Today, Jenn is thirty-three years old. Thirty-three years she has been upon this beautiful blue-green planet, and six of those she has been in my arms...though we were always part of one another in some way. All my life, I was searching for her, waiting for her. She is the most warm-hearted, compassionate, beautiful, articulate, intelligent, funny, essentially good person I have ever had the pleasure of meeting, and she's my wife. I don't really understand how it happened, and I suppose I never will. I'm the luckiest person, and I know it, and I'll never stop being grateful. Every time she smiles at me, every time she holds my hand or kisses me or gives me that look or laughs or razzes one of our animals, it happens all over again, that falling in love.

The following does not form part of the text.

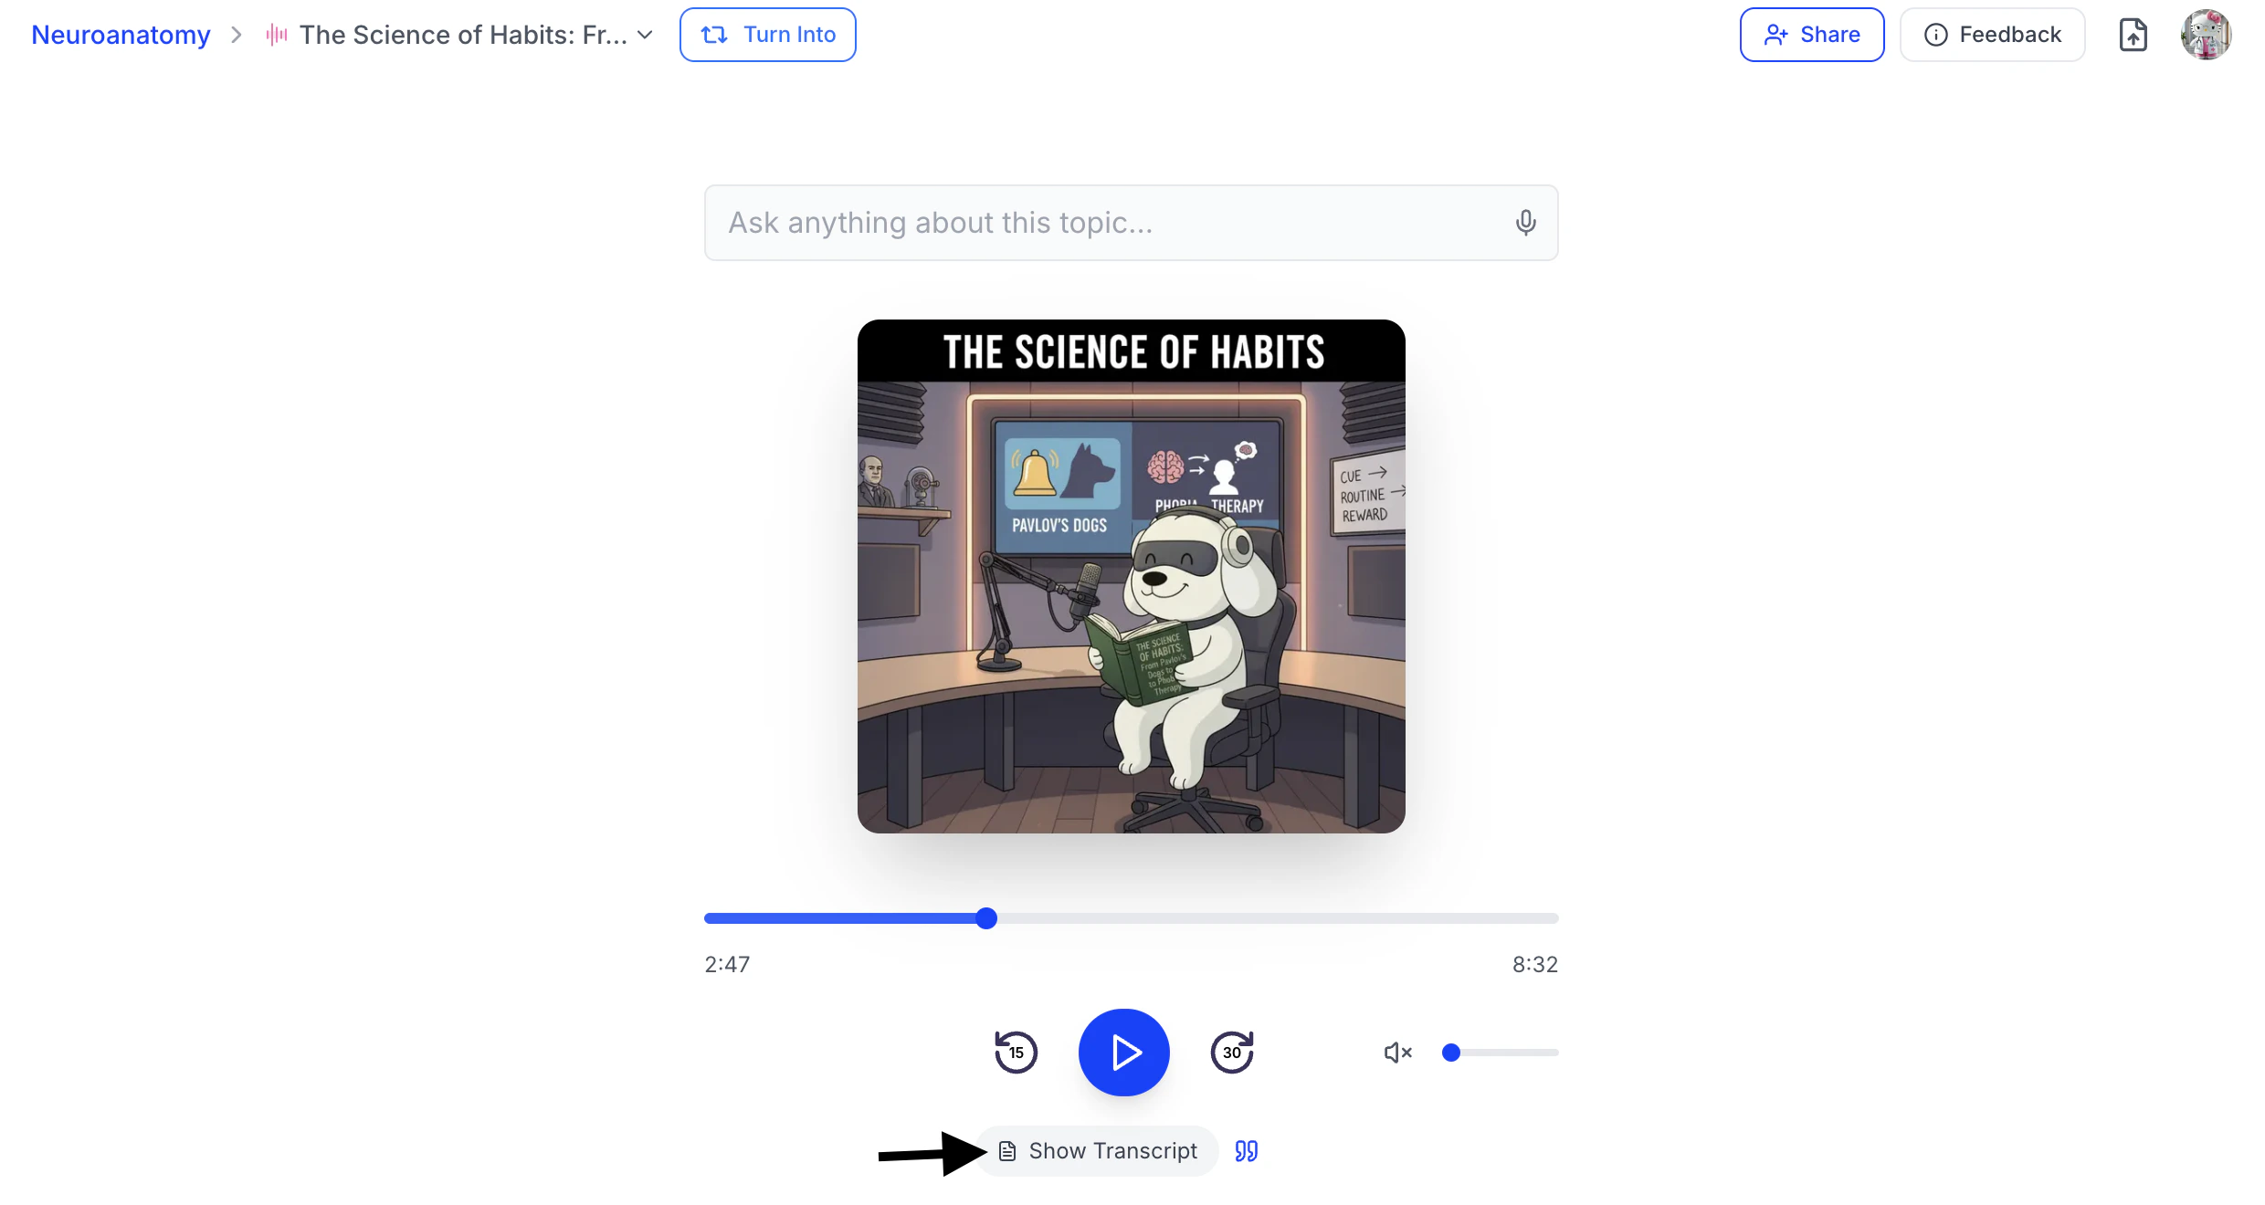The width and height of the screenshot is (2265, 1205).
Task: Click the microphone icon in the search box
Action: [1525, 223]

Growing up, I loved this one song a lot. It's called "Deeper," and it's by a Christian band, "Delirious?". I'm not Christian and have never been, but I appreciated the song on every level. It's so beautiful. My favorite line in it is this:

"And I'm living just to fall, more in love with you."

I loved it, and it made my heart ache, but I never really understood it. It's about God, and I had a lot of issues with what I was taught about him, growing up. When I became Pagan, when I understood what the Goddess was, and I began to forgive everyone that had screwed up my idea of divinity...that's when I began to understand it. And when I met Jenn, I knew it, inside and out. I believe the Goddess is out there, but in here, too. And in Jenn, She was constant, like a star.



There are so many pretty stories about soul mates and twin flames and legends and myths and words that are built into our DNA to help us understand and identify things we can not measure. But this is mine. I never expected that I could be this happy or be this blessed or be this complete. But I am. Because thirty-three years ago today, the first half of one soul came into being, and she did it in a snow storm, with flakes (every one different) blowing in circles about the building where--unbeknownst to the stars--one fell from the heavens to land in a tiny, perfect body...made physical and real.

The heavens lost their most brilliant pin-prick of light that day.



Nobody ever wonders why I'm so happy and cheerful and optimistic. Nobody ever wonders where it comes from, why good things always happen, why I'm so lucky. I'll tell you a secret--it's because I have everything my heart could ever possibly want or need, and her name is Jenn. I love her in ways that I could never possibly articulate, and I love her more than I can even understand. But I suppose the most important thing in the world is that I love her, and she loves me, and because of her, I have everything.

Happy birthday, my beautiful Pisces. I celebrate you, I love you, baby.